Kore Press has yet again dismissed me as a writer. I am so sick of submitting my work to them and paying them to read it, only to be told that I am not good enough. It's heartbreaking. I try to learn from their rejection, but it still stings. I only hope that good things are coming around the corner. On a positive note, my diploma for my MA in English arrived today. Now, I have all of my degrees that I wanted accept for my PhD-one day in the future it will be mine and I will study Gothic Literature and become published in journals and have a door that says Dr. Jay. One day.

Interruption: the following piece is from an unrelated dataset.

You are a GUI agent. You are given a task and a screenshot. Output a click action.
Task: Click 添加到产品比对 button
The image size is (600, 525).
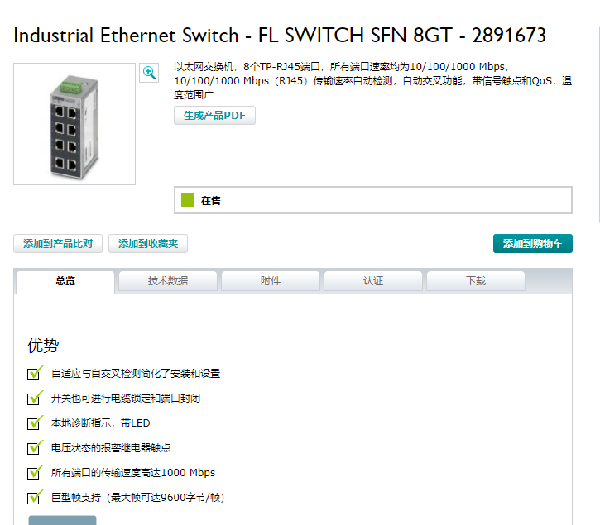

But, maybe there are other plans in my horizon. Things that I do not know about or could ever dream of-things that I needed but didn't have....things that have alluded me but suddenly arise to the occasion. That's the thing about life. You never know. You just have to keep on trying and being persistent, even when everyone tells you that you are wrong. Not many people can do this....hold on to a sinking ship....when the water is rising and you can see the last gulp of air from your lungs...there is a desperation that occurs but then you realize everything is going to be alright. You see that small pocket of air above your head and you take a gulp before everything turns black. It's not much, but it gives you the will to live on borrowed time. You swim to the top of the lake and crawl to the shore, mud in your hair and between your fingers and look up at the dark night just before Jason Voorhees knocks off your head with his machete.